__Supplied data__.

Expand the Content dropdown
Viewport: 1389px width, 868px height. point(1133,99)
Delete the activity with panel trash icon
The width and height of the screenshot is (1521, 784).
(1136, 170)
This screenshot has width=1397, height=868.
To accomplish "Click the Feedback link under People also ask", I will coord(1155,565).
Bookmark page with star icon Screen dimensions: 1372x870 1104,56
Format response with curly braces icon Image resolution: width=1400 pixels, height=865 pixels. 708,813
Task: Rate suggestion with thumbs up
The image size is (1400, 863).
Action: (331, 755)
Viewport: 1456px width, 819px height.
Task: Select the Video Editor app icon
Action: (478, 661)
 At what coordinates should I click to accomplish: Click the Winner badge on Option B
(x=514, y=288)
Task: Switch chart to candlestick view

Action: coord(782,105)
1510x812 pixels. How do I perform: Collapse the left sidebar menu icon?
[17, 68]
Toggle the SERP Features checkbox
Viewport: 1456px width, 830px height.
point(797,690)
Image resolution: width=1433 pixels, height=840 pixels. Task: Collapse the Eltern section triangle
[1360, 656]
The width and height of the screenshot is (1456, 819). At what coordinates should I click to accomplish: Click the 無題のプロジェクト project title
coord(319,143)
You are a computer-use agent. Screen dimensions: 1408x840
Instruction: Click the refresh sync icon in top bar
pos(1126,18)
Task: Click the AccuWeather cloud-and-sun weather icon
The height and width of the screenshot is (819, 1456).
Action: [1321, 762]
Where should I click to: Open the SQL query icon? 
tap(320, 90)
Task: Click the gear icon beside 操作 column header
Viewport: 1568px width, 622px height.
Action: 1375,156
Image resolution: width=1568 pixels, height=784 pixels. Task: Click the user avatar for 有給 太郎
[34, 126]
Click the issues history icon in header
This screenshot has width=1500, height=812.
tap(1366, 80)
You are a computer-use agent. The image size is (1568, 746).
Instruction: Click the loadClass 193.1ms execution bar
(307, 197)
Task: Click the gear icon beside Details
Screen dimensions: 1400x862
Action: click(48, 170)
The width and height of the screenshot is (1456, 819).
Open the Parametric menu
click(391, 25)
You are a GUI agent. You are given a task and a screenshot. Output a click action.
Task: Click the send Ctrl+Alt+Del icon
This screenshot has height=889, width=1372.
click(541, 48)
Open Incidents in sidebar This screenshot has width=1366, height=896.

__What the exercise asks__. Every entry should be duplicated exactly as written.

__Answer box__.
Expand the Content dropdown
Viewport: 1389px width, 868px height. point(1133,99)
Delete the activity with panel trash icon
The width and height of the screenshot is (1521, 784).
(1136, 170)
This screenshot has width=1397, height=868.
To accomplish "Click the Feedback link under People also ask", I will coord(1155,565).
Bookmark page with star icon Screen dimensions: 1372x870 1104,56
Format response with curly braces icon Image resolution: width=1400 pixels, height=865 pixels. 708,813
Task: Rate suggestion with thumbs up
The image size is (1400, 863).
Action: (331, 755)
Viewport: 1456px width, 819px height.
Task: Select the Video Editor app icon
Action: (478, 661)
 At what coordinates should I click to accomplish: Click the Winner badge on Option B
(x=514, y=288)
Task: Switch chart to candlestick view

Action: coord(782,105)
1510x812 pixels. How do I perform: Collapse the left sidebar menu icon?
[17, 68]
Toggle the SERP Features checkbox
Viewport: 1456px width, 830px height.
point(797,690)
Image resolution: width=1433 pixels, height=840 pixels. Task: Collapse the Eltern section triangle
[1360, 656]
The width and height of the screenshot is (1456, 819). At what coordinates should I click to accomplish: Click the 無題のプロジェクト project title
coord(319,143)
You are a computer-use agent. Screen dimensions: 1408x840
Instruction: Click the refresh sync icon in top bar
pos(1126,18)
Task: Click the AccuWeather cloud-and-sun weather icon
The height and width of the screenshot is (819, 1456).
Action: [1321, 762]
Where should I click to: Open the SQL query icon? 
tap(320, 90)
Task: Click the gear icon beside 操作 column header
Viewport: 1568px width, 622px height.
Action: 1375,156
Image resolution: width=1568 pixels, height=784 pixels. Task: Click the user avatar for 有給 太郎
[34, 126]
Click the issues history icon in header
This screenshot has width=1500, height=812.
tap(1366, 80)
You are a computer-use agent. The image size is (1568, 746).
Instruction: Click the loadClass 193.1ms execution bar
(307, 197)
Task: Click the gear icon beside Details
Screen dimensions: 1400x862
Action: click(48, 170)
The width and height of the screenshot is (1456, 819).
Open the Parametric menu
click(391, 25)
You are a GUI agent. You are given a task and a screenshot. Output a click action.
Task: Click the send Ctrl+Alt+Del icon
This screenshot has height=889, width=1372.
click(541, 48)
Open Incidents in sidebar This screenshot has width=1366, height=896.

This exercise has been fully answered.